__TASK ITEM__
Only one span of the listing below is wanted: the lines from the one with "Cantoria (111, 2521)" through the one with "Noticias (190, 1791)", reproduced exactly, both ends kept.

__ENTRIES SHOWN__
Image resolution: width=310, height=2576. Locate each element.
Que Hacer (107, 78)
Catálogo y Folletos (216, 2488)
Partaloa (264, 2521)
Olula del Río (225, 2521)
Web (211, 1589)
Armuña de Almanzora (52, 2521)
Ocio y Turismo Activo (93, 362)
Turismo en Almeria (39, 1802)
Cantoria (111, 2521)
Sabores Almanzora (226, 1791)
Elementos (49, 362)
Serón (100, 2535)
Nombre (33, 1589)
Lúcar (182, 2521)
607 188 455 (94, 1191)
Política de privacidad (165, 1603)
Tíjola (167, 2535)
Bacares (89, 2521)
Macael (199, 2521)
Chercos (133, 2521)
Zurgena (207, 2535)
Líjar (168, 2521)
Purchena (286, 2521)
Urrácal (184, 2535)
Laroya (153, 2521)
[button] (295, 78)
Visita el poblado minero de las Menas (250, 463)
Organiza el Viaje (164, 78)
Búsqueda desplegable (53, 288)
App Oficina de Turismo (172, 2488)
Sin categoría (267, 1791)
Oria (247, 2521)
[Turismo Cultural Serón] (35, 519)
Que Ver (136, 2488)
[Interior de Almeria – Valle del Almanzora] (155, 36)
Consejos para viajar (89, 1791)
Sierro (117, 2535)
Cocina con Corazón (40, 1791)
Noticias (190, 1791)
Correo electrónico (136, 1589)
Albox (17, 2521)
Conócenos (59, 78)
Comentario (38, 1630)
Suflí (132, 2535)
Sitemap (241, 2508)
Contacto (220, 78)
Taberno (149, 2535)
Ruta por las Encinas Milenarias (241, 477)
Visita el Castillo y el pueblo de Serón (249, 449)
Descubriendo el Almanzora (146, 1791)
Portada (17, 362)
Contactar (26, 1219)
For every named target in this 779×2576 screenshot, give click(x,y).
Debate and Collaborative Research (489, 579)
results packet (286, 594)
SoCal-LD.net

__SOLUTION BELOW__
Cantoria (111, 2521)
Sabores Almanzora (226, 1791)
Elementos (49, 362)
Serón (100, 2535)
Nombre (33, 1589)
Lúcar (182, 2521)
607 188 455 (94, 1191)
Política de privacidad (165, 1603)
Tíjola (167, 2535)
Bacares (89, 2521)
Macael (199, 2521)
Chercos (133, 2521)
Zurgena (207, 2535)
Líjar (168, 2521)
Purchena (286, 2521)
Urrácal (184, 2535)
Laroya (153, 2521)
[button] (295, 78)
Visita el poblado minero de las Menas (250, 463)
Organiza el Viaje (164, 78)
Búsqueda desplegable (53, 288)
App Oficina de Turismo (172, 2488)
Sin categoría (267, 1791)
Oria (247, 2521)
[Turismo Cultural Serón] (35, 519)
Que Ver (136, 2488)
[Interior de Almeria – Valle del Almanzora] (155, 36)
Consejos para viajar (89, 1791)
Sierro (117, 2535)
Cocina con Corazón (40, 1791)
Noticias (190, 1791)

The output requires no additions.